Signed-off-by: Patrik Gustavsson <patrik.gustavsson@arm.com>
Change-Id: Ic3c540504ec8c5eb4771397fdc6882050ecf33ab
diff --git a/ethosu/vela/tosa_mapping.py b/ethosu/vela/tosa_mapping.py
new file mode 100644
index 0000000..82f61f7
--- /dev/null
+++ b/ethosu/vela/tosa_mapping.py
@@ -0,0 +1,325 @@
+# Copyright (C) 2021 Arm Limited or its affiliates. All rights reserved.
+#
+# SPDX-License-Identifier: Apache-2.0
+#
+# Licensed under the Apache License, Version 2.0 (the License); you may
+# not use this file except in compliance with the License.
+# You may obtain a copy of the License at
+#
+# www.apache.org/licenses/LICENSE-2.0
+#
+# Unless required by applicable law or agreed to in writing, software
+# distributed under the License is distributed on an AS IS BASIS, WITHOUT
+# WARRANTIES OR CONDITIONS OF ANY KIND, either express or implied.
+# See the License for the specific language governing permissions and
+# limitations under the License.
+# Description:
+# TOSA mapping functions used by reader.
+# Contains a mapping from the various TOSA enums and options structs, generated by the FlatBuffer code
+# generator, to Vela's internal format.
+from .data_type import DataType
+from .operation import Op
+from .operation import TensorIndices
+from .tosa import ArithmeticRightShiftAttribute  # noqa: F401
+from .tosa import AxisAttribute  # noqa: F401
+from .tosa import ClampAttribute  # noqa: F401
+from .tosa import CondIfAttribute  # noqa: F401
+from .tosa import Conv2dAttribute  # noqa: F401
+from .tosa import ConvQuantInfo  # noqa: F401
+from .tosa import MatMulQuantInfo  # noqa: F401
+from .tosa import MulAttribute  # noqa: F401
+from .tosa import PadQuantInfo  # noqa: F401
+from .tosa import Pool2dAttribute  # noqa: F401
+from .tosa import ReluNAttribute  # noqa: F401
+from .tosa import RescaleAttribute  # noqa: F401
+from .tosa import ReshapeAttribute  # noqa: F401
+from .tosa import ResizeAttribute  # noqa: F401
+from .tosa import SliceAttribute  # noqa: F401
+from .tosa import TileAttribute  # noqa: F401
+from .tosa import TransposeConv2dAttribute  # noqa: F401
+from .tosa import UnaryQuantInfo  # noqa: F401
+from .tosa import WhileLoopAttribute  # noqa: F401
+from .tosa.DType import DType
+from .tosa.Op import Op as TosaOp
+
+
+datatype_map = {
+    DType.BOOL: DataType.bool,
+    DType.UINT8: DataType.uint8,
+    DType.INT4: DataType.int4,
+    DType.INT8: DataType.int8,
+    DType.INT16: DataType.int16,
+    DType.INT32: DataType.int32,
+    DType.INT48: DataType.int48,
+    DType.FLOAT: DataType.float32,
+}
+
+
+# TODO duplicate of tflite_mapping
+def underscore_to_camel_case(s):
+    return "".join(x.title() for x in s.split("_"))
+
+
+# TODO duplicate of tflite_mapping
+def identity(x):
+    return x
+
+
+class AttrSerializer:
+    def __init__(self, name, members=None):
+        self.name = name
+        self.module = globals()[self.name]
+        self.cls = getattr(self.module, self.name)
+        self.members = []
+        if members is not None:
+            for mem in members:
+                deserialize = identity
+                is_vector = False
+                if isinstance(mem, tuple):
+                    if len(mem) == 2:
+                        mem, is_vector = mem
+                        deserialize = tuple
+                    else:
+                        assert 0
+                underscore_mem = mem
+                camelcase_mem = underscore_to_camel_case(mem)

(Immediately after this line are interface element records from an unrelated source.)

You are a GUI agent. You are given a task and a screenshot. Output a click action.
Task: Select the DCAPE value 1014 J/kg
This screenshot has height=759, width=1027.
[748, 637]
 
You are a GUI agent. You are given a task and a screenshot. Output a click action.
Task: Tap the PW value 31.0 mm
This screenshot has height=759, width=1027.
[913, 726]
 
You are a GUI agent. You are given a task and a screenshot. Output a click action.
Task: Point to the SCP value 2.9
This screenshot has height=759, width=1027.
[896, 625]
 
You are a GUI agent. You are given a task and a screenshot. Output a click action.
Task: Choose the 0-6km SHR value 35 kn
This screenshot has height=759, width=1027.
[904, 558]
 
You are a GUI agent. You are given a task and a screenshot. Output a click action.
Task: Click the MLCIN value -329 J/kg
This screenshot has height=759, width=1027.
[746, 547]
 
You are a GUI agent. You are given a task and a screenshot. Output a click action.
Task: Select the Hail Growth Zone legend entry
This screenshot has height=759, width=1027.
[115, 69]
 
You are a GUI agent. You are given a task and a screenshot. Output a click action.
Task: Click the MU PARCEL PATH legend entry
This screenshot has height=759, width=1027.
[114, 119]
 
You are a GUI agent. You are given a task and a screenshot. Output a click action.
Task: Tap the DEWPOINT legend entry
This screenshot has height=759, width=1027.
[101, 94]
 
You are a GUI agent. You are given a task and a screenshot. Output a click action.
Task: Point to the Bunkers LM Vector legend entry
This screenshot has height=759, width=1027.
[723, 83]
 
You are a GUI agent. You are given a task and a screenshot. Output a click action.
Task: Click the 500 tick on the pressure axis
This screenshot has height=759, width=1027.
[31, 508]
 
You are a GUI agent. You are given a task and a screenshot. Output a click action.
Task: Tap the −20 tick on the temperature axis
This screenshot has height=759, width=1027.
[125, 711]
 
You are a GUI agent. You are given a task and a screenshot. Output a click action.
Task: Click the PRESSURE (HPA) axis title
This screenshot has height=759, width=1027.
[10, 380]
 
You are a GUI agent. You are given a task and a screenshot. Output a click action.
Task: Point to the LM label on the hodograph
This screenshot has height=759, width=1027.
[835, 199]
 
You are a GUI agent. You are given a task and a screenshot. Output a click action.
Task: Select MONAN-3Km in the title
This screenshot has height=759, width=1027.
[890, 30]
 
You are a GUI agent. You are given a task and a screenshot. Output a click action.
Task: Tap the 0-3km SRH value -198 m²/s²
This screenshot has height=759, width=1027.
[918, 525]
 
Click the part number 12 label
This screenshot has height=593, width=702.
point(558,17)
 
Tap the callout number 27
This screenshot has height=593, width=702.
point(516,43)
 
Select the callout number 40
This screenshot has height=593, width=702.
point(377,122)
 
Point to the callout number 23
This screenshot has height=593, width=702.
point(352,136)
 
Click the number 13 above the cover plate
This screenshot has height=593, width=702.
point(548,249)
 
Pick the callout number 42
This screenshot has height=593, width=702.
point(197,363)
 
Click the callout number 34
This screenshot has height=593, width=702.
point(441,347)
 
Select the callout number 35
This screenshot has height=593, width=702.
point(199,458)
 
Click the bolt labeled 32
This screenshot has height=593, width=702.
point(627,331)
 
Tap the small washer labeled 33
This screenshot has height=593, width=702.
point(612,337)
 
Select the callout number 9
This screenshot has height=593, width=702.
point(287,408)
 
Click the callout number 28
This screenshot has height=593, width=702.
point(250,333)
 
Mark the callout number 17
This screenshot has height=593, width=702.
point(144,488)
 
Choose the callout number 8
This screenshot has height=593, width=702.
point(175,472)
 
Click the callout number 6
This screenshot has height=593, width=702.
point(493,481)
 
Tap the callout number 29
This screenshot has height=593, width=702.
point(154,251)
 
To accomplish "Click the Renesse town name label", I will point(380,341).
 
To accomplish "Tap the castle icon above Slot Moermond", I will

+                self.members.append((underscore_mem, camelcase_mem, deserialize, is_vector))
+
+    def deserialize(self, op_data):
+        attr_type = op_data.AttributeType()
+        attr = op_data.Attribute()
+        attrs = {}
+        if attr_type:
+            tosa_attrs = self.cls()
+            tosa_attrs.Init(attr.Bytes, attr.Pos)
+            for underscore_mem, camelcase_mem, deserialize, is_vector in self.members:
+                fun = camelcase_mem
+                if is_vector:
+                    fun += "AsNumpy"
+
+                attr = getattr(tosa_attrs, fun)()
+                try:
+                    attrs[underscore_mem] = deserialize(attr)
+                except TypeError:
+                    print("Warning: {0} could not read attribute '{1}'.".format(self.name, underscore_mem))
+
+        return attrs
+
+
+class QuantSerializer:
+    def __init__(self, name, members=None):
+        self.name = name
+        self.module = globals()[self.name]
+        self.cls = getattr(self.module, self.name)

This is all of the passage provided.